- TEKS SUMBER:
——————————

Sabtu, 05 September 2009

Mengawal RUU Jaminan Halal

 

Keraguan konsumen terhadap kehalalan produk masih terjadi. Setelah kasus dendeng babi, kita dihadapkan vaksin meningitis (radang selaput otak) bagi jamaah haji dan umrah. Klaim produsen, Glaxo Smith Kline (GSK), bahwa vaksin meningitis bebas dari material bovine (sapi) dan pocine (babi) tidak terbukti. Pembuatannya masih menggunakan enzim babi. Inilah hasil presentasi GSK di Majelis Pertimbangan Kesehatan dan Syara (MPKS) Depag, Lembaga Pengkajian Pangan Obat-obatan dan Kosmetika Majelis Ulama Indonesia (LPPOM MUI), Komisi Fatwa MUI, serta Badan Pengawasan Obat dan Makanan (BPOM) Rabu (20/05/09).

——————————

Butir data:
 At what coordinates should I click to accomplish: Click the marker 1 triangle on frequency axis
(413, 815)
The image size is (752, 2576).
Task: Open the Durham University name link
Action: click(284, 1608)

——————————

- SOAL LATIHAN 1:
Jawablah pertanyaan berikut berdasarkan teks tentang RUU Jaminan Halal.
(a) Pada hari dan tanggal berapa teks ini dimuat?
(b) Siapa produsen yang klaimnya disebut tidak terbukti?
(c) Pada hari apa presentasi produsen itu berlangsung menurut teks?
- SOAL LATIHAN 2: Salin dengan tepat bagian teks tentang RUU Jaminan Halal, mulai dari "Sabtu, 05 September" sampai dengan "(BPOM) Rabu (20/05/09).".
- SOAL LATIHAN 3: Teruskan teks tentang RUU Jaminan Halal dengan menulis bagian berikutnya setelah kalimat terakhir yang tercantum.

- JAWABAN BENAR 1:
(a) Sabtu, 05 September 2009.
(b) Glaxo Smith Kline (GSK).
(c) Rabu (20/05/09).

- JAWABAN BENAR 2:
Sabtu, 05 September 2009

Mengawal RUU Jaminan Halal

 

Keraguan konsumen terhadap kehalalan produk masih terjadi. Setelah kasus dendeng babi, kita dihadapkan vaksin meningitis (radang selaput otak) bagi jamaah haji dan umrah. Klaim produsen, Glaxo Smith Kline (GSK), bahwa vaksin meningitis bebas dari material bovine (sapi) dan pocine (babi) tidak terbukti. Pembuatannya masih menggunakan enzim babi. Inilah hasil presentasi GSK di Majelis Pertimbangan Kesehatan dan Syara (MPKS) Depag, Lembaga Pengkajian Pangan Obat-obatan dan Kosmetika Majelis Ulama Indonesia (LPPOM MUI), Komisi Fatwa MUI, serta Badan Pengawasan Obat dan Makanan (BPOM) Rabu (20/05/09).

- JAWABAN BENAR 3:
Fakta ini menunjukkan bahwa tanpa payung hukum yang kuat, hanya membuat masyarakat terus disibukkan isue kehalalan produk yang mereka butuhkan. Di sinilah pentingnya memprioritaskan pembahasan RUU Jaminan Produk Halal (JPH) di DPR. Sebelumnya, Ketua Panja RUU JPH, Said Abdullah menyatakan, akan mengupayakan RUU ini selesai pada persidangan sebelum dilantiknya DPR baru. Hal ini perlu kita dicermati karena janji serupa telah berulang kali kita dengar. Kita berharap legislasi UU JPH akan menjadi dasar hukum yang kuat untuk mengarahkan produksi, distribusi, dan konsumsi produk halal di negeri ini.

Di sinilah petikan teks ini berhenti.